To do this, on the one hand he acted individually, awarding himself undue amounts for himself, and on the other he "colluded" with the other four defendants, as they themselves admitted in the trial, "all participating by common agreement, taking advantage of the public functions that each of them held, through the unjustified payment of high amounts of public money to companies linked to the defendant José Vicente Montesinos, under the appearance of legality through the fraudulent awarding of contracts with said companies, and a fictitious provision of advice and collaboration with the municipal economic services by them".

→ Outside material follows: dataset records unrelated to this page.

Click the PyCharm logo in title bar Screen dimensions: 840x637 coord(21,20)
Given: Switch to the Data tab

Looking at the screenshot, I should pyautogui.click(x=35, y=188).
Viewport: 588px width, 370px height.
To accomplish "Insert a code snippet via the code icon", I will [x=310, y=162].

Thus, between 2002 and 2012 they authorized the payment of dozens of invoices for services not provided, through different fraudulent contracts also signed with Recingest and Progestril. During the first period, the Finance Councilor was Cándido Reguera, who was also accused in the case -both in this piece and in two others focused on Arrecife, where he was later mayor- but died during the investigation. As for the second stage, the Finance Councilor of San Bartolomé was Javier Betancort, who after leaving the Consistory began working for Montesinos and is also accused in another piece of Arrecife, in this case not as a public office but as an alleged supplier of the City Council -being Reguera mayor and Sáenz auditor-, having charged invoices that the Prosecutor's Office maintains also did not correspond to any service. Currently, Betancort is the manager of Juan Francisco Rosa's communication group.
He ordered payments knowing that the service had not been provided
In the piece of San Bartolomé, Javier Betancort acknowledged that "he ordered the payment of the invoices that were presented to him, knowing that they did not obey the provision of any service for the Department he directed", which is what the indictment that has now been considered proven in the ruling maintained.

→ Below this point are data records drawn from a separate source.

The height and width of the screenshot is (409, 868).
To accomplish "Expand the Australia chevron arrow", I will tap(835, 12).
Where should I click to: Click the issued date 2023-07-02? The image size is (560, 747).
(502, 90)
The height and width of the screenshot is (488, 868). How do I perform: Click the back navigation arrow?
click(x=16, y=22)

In addition to the money embezzled in this case, the defendants also intended to charge other invoices to the City Council, worth more than 46,000 euros and corresponding to the year 2007. In July 2009, the auditor incorporated those invoices into the City Council's accounting as recognized obligations, "knowing of their mendacity". However, then the government group had changed and the new head of Finance, Antonio Rocío, denied the payment, as stated in the ruling.
Later, in 2012 Montesinos tried again to collect those invoices -which had been conformed by Javier Betancort and authorized by Carlos Sáenz- through the plan promoted by the State to settle the debt with the suppliers of local administrations, but "said fraud was again discovered by the municipal authorities". According to the ruling, it was the mayor María Dolores Corujo who through a decree warned the Ministry of Finance not to pay those invoices.